• [Text shown]
Bingo: Strange Worlds; Passport: Dystopian science fiction
I read this brilliant, darkly funny novelette after hearing about it on an episode of Our Opinions are Correct, the science fiction podcast hosted by Charlie Jane Anders and Annalee Newitz, that analysed the impact of Ayn Rand’s philosophy of selfish individualism on the tech industry. In Rand’s own words: “My philosophy, in essence, is the concept of man as a heroic being, with his own happiness as the moral purpose of his life, with productive achievement as his noblest activity, and reason as his only absolute.”
Jemisin’s protagonist is a member of a Randian society that fled the planet they call Tellus centuries ago, expecting the troubled planet to collapse after the Founders had removed their superior selves and left the rest of the population to their fate. He has been sent back to Tellus on a mission, to obtain HeLa samples, an immortalised cell line made from the cells of an African-American woman named Henrietta Lacks.

• [Problems to solve]
1: In the review of Jemisin's novelette, what is the protagonist sent back to Tellus to obtain?
2: Carry on the review of Jemisin's novelette from the point where it stops.

(Saved entries)
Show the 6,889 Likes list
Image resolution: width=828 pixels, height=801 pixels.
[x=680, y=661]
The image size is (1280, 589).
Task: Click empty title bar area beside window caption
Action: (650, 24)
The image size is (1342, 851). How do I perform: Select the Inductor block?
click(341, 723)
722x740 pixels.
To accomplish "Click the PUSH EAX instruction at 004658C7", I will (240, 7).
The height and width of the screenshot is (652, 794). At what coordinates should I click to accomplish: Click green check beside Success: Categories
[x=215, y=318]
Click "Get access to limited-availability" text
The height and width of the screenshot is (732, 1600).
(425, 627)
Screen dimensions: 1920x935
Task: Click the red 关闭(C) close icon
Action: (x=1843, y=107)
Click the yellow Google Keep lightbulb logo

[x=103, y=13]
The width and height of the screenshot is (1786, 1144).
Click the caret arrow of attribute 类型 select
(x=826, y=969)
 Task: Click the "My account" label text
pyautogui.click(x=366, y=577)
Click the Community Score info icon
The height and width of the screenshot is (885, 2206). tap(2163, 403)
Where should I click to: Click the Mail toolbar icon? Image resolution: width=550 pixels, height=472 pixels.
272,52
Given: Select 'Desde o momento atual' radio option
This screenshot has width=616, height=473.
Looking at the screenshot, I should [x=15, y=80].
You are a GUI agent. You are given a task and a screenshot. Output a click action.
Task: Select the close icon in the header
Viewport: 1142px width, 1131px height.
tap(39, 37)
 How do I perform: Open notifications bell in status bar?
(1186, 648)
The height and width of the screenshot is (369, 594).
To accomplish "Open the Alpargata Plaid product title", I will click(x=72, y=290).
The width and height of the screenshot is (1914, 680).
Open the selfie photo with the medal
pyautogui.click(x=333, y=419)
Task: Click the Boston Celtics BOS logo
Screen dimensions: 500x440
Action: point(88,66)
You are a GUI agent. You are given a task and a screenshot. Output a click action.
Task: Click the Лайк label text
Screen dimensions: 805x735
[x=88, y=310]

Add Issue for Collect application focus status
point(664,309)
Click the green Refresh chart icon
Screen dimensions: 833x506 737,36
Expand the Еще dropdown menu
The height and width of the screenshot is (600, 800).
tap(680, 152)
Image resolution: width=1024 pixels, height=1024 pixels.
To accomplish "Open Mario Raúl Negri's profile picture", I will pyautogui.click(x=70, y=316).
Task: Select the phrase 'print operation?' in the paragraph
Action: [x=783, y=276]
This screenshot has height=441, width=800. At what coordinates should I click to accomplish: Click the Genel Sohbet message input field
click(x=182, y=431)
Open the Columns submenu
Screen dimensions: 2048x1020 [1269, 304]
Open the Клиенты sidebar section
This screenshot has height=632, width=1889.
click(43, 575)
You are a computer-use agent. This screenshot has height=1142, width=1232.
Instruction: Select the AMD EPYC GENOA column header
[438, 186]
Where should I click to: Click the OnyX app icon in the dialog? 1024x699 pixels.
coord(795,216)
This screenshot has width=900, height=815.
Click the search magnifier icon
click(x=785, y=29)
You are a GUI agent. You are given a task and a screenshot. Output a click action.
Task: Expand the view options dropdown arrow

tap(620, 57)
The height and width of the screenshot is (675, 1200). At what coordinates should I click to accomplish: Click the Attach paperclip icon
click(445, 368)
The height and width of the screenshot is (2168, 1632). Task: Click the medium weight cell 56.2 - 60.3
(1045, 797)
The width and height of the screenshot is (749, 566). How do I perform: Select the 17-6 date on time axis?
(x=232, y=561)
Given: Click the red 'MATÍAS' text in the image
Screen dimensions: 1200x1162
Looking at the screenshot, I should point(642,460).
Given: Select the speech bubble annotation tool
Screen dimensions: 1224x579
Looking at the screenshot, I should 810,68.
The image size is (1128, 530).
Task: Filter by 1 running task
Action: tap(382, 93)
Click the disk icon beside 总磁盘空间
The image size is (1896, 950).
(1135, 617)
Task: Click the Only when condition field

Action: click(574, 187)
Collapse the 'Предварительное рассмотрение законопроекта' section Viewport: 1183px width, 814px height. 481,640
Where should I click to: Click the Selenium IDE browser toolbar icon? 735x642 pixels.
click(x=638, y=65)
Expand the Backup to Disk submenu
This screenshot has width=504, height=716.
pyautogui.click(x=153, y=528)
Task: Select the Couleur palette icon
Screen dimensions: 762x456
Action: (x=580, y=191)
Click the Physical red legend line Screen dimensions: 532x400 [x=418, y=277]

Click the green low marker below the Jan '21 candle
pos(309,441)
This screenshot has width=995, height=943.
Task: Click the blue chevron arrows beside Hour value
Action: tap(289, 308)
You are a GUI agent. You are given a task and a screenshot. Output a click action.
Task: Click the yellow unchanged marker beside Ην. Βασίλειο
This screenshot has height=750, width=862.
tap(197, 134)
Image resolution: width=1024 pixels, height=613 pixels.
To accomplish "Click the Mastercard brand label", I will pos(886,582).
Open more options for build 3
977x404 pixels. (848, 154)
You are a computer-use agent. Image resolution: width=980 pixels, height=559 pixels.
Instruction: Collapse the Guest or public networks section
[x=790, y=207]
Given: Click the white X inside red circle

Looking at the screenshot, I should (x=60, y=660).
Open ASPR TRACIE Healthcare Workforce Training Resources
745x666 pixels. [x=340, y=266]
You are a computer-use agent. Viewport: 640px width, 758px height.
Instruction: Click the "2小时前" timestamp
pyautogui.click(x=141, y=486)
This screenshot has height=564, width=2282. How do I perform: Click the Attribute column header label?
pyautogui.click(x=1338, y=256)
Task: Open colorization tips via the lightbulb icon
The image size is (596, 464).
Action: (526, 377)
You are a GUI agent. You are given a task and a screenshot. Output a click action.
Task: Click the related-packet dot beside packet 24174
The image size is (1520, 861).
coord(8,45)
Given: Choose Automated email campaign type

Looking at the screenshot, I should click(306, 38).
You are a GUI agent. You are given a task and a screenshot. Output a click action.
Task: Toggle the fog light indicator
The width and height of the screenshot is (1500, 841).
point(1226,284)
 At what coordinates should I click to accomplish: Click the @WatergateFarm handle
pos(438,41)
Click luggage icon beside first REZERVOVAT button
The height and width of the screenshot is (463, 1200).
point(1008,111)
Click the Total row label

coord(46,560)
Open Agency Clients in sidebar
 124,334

• [Expected results]
1: HeLa samples, an immortalized cell line made from the cells of an African-American woman named Henrietta Lacks.

2:
His story is told in the second person, by the unreliable narrator of the AI voice in his head, directing his mission, and attempting to gaslight him as the gulf between his society’s expectations of Tellus and the reality widens. This technique forces the reader to infer much of what is going on, while also serving as a metaphor for the voices of ideology and social pressure we all carry in our own heads, telling us we can’t believe what we see with our own eyes and hear with our own ears.
The only thing I didn’t like about Emergency Skin is that it wasn’t longer.